[Task details]:
A verbatim reprint of the records below is what this exercise asks for.

(Saved data entries)
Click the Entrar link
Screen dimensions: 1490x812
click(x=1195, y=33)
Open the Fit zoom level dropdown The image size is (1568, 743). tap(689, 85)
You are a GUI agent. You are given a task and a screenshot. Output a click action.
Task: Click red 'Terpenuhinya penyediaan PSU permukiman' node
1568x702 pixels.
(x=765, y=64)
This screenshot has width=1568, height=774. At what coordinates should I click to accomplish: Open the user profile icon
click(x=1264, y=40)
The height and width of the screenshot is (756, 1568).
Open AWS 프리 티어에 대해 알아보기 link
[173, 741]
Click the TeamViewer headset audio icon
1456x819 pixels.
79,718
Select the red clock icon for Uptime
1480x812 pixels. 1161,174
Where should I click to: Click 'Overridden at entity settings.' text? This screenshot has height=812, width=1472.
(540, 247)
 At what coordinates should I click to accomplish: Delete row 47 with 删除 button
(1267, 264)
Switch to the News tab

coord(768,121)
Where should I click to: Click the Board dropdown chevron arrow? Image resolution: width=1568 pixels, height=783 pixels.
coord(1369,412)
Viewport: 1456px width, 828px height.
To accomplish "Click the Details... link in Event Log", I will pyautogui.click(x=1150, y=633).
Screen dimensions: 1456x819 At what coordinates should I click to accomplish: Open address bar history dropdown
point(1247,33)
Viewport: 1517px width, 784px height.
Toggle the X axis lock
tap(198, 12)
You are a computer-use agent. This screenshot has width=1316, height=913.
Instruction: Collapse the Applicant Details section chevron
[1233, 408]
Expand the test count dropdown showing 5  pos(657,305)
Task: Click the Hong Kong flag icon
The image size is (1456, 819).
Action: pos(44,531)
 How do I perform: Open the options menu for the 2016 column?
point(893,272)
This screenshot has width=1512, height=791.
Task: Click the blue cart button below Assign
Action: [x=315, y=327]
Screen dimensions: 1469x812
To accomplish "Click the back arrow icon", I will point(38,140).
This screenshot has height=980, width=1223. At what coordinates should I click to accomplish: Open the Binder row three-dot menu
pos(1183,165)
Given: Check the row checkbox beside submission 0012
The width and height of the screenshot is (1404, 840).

[Your solution]:
Click the Entrar link
Screen dimensions: 1490x812
click(x=1195, y=33)
Open the Fit zoom level dropdown The image size is (1568, 743). tap(689, 85)
You are a GUI agent. You are given a task and a screenshot. Output a click action.
Task: Click red 'Terpenuhinya penyediaan PSU permukiman' node
1568x702 pixels.
(x=765, y=64)
This screenshot has width=1568, height=774. At what coordinates should I click to accomplish: Open the user profile icon
click(x=1264, y=40)
The height and width of the screenshot is (756, 1568).
Open AWS 프리 티어에 대해 알아보기 link
[173, 741]
Click the TeamViewer headset audio icon
1456x819 pixels.
79,718
Select the red clock icon for Uptime
1480x812 pixels. 1161,174
Where should I click to: Click 'Overridden at entity settings.' text? This screenshot has height=812, width=1472.
(540, 247)
 At what coordinates should I click to accomplish: Delete row 47 with 删除 button
(1267, 264)
Switch to the News tab

coord(768,121)
Where should I click to: Click the Board dropdown chevron arrow? Image resolution: width=1568 pixels, height=783 pixels.
coord(1369,412)
Viewport: 1456px width, 828px height.
To accomplish "Click the Details... link in Event Log", I will pyautogui.click(x=1150, y=633).
Screen dimensions: 1456x819 At what coordinates should I click to accomplish: Open address bar history dropdown
point(1247,33)
Viewport: 1517px width, 784px height.
Toggle the X axis lock
tap(198, 12)
You are a computer-use agent. This screenshot has width=1316, height=913.
Instruction: Collapse the Applicant Details section chevron
[1233, 408]
Expand the test count dropdown showing 5  pos(657,305)
Task: Click the Hong Kong flag icon
The image size is (1456, 819).
Action: pos(44,531)
 How do I perform: Open the options menu for the 2016 column?
point(893,272)
This screenshot has width=1512, height=791.
Task: Click the blue cart button below Assign
Action: [x=315, y=327]
Screen dimensions: 1469x812
To accomplish "Click the back arrow icon", I will point(38,140).
This screenshot has height=980, width=1223. At what coordinates should I click to accomplish: Open the Binder row three-dot menu
pos(1183,165)
Given: Check the row checkbox beside submission 0012
The width and height of the screenshot is (1404, 840).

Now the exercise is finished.